-- Task description --
Copy out the items word for word, starting with the line that contains "Open 'Wijkagent Larissa" and going on through the line that contains "Looking at the screenshot, I should [x=315, y=167].", both included. Leave the pictures out of your copy.

== Exercise input ==

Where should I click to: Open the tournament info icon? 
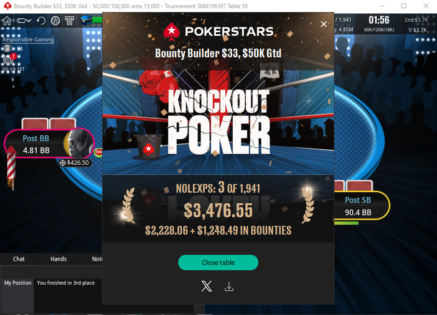tap(69, 21)
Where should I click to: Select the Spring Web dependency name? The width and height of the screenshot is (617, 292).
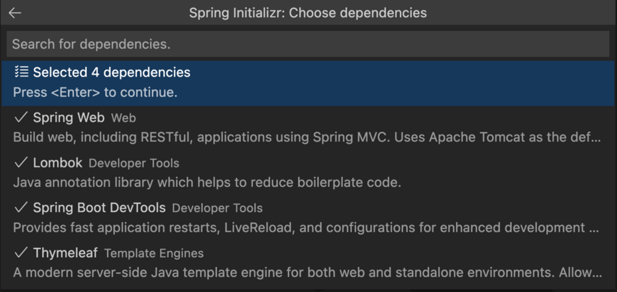pos(69,117)
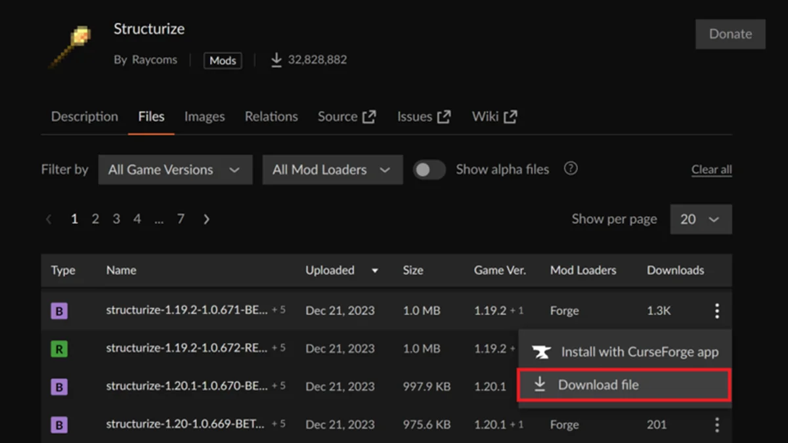Open the kebab menu for structurize-1.19.2-1.0.671-BE file
Image resolution: width=788 pixels, height=443 pixels.
tap(717, 310)
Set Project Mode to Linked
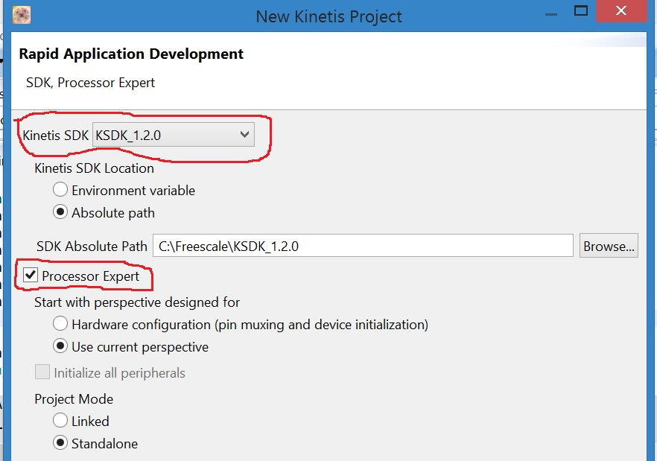Screen dimensions: 657x461 point(60,421)
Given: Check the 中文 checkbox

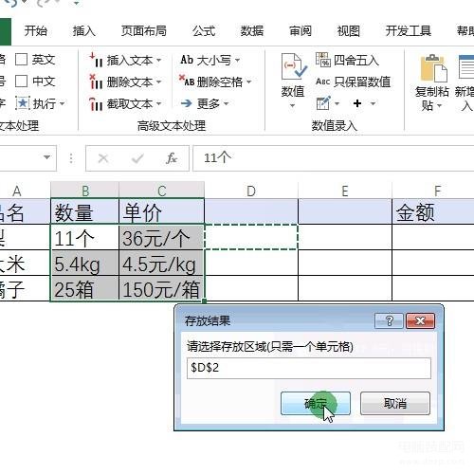Looking at the screenshot, I should [22, 82].
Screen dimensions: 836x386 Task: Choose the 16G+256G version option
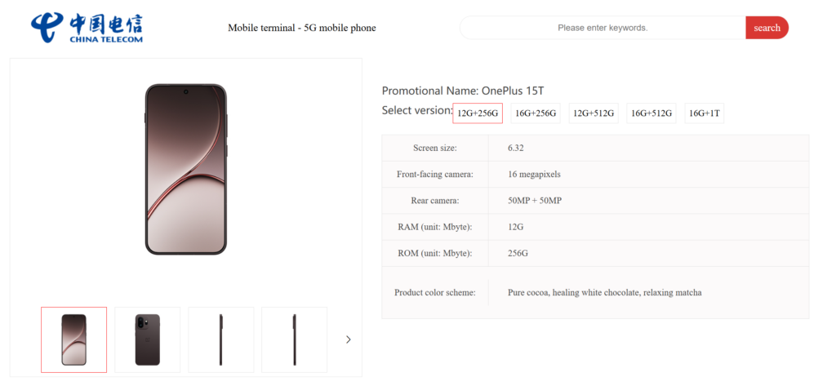point(535,113)
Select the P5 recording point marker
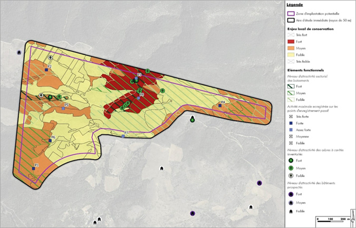The height and width of the screenshot is (228, 356). (64, 109)
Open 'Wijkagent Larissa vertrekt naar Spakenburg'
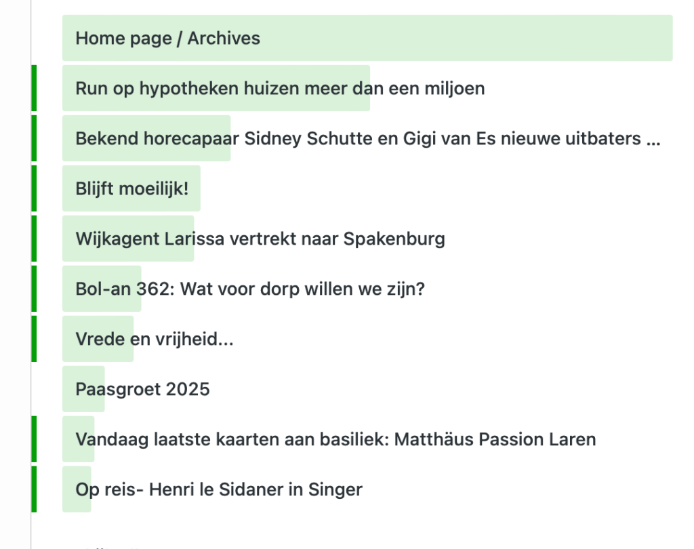 (x=260, y=239)
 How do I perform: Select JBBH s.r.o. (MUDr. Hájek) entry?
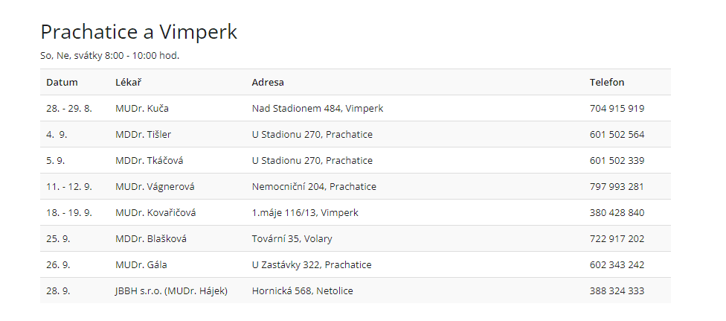pos(171,291)
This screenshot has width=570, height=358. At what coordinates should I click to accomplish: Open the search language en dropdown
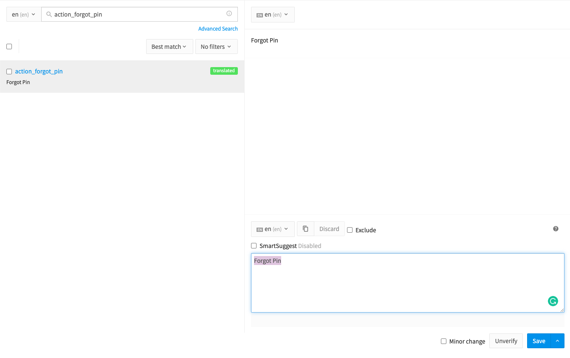24,14
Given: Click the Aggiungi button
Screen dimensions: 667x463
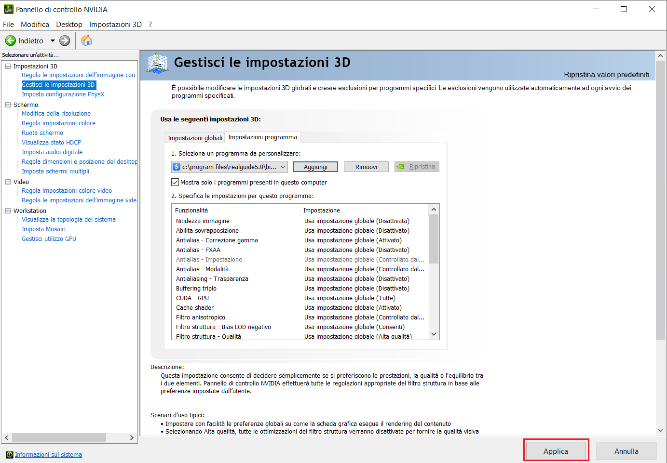Looking at the screenshot, I should [x=315, y=167].
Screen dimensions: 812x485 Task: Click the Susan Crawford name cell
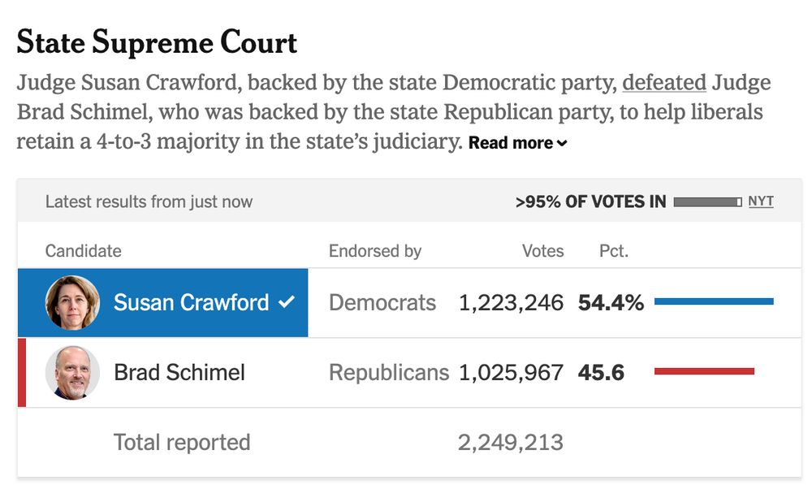162,302
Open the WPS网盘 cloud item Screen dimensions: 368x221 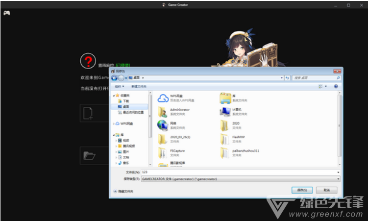coord(163,98)
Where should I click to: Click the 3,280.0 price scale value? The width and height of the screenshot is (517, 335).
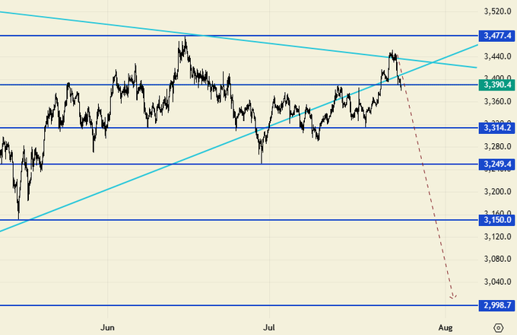(497, 146)
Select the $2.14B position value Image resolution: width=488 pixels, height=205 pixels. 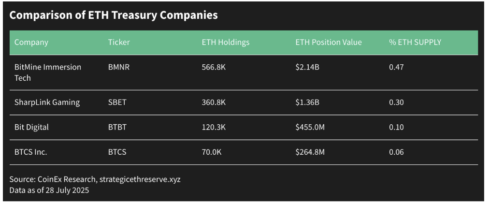(307, 67)
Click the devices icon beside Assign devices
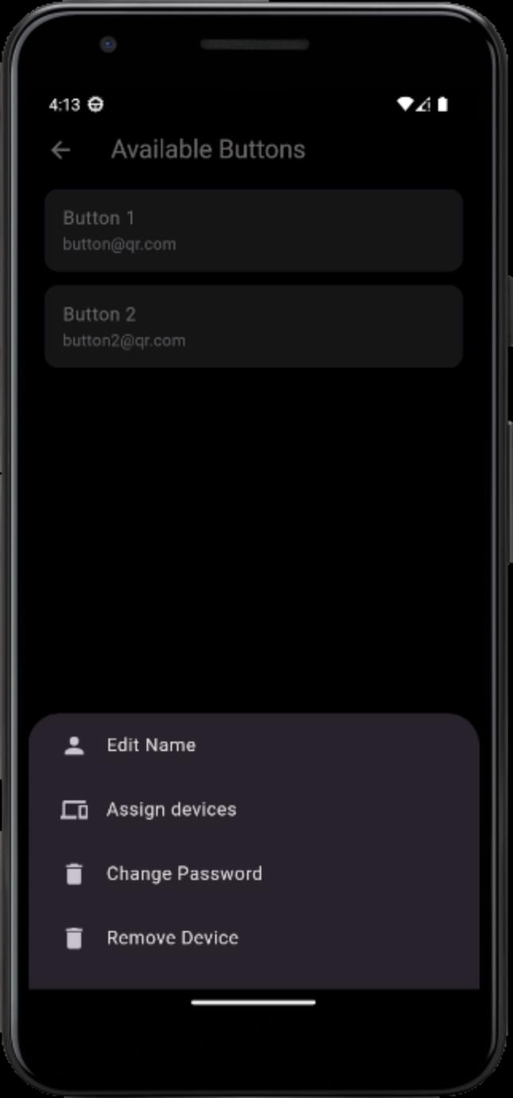 [74, 810]
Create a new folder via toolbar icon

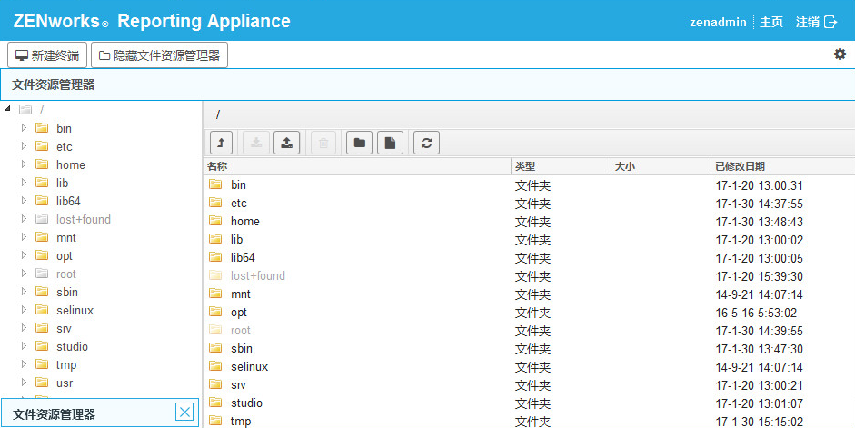tap(360, 143)
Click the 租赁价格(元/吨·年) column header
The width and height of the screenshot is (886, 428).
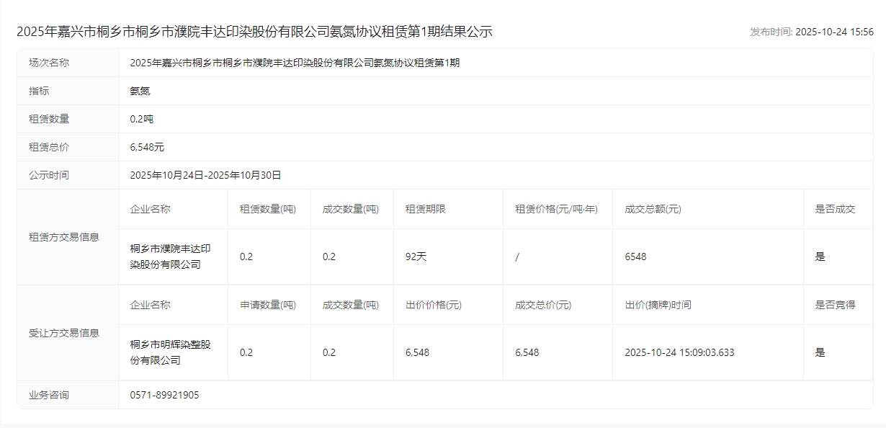556,209
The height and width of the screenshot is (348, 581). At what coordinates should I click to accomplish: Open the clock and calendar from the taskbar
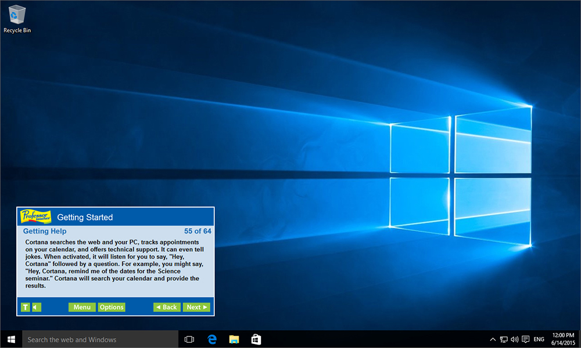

===

-- Correct response --
Open 'Wijkagent Larissa vertrekt naar Spakenburg'
 (x=260, y=239)
 How do I perform: Select JBBH s.r.o. (MUDr. Hájek) entry?
pos(171,291)
This screenshot has width=570, height=358. At what coordinates should I click to accomplish: Open the search language en dropdown
24,14
Given: Click the Aggiungi button
Screen dimensions: 667x463
Looking at the screenshot, I should [x=315, y=167].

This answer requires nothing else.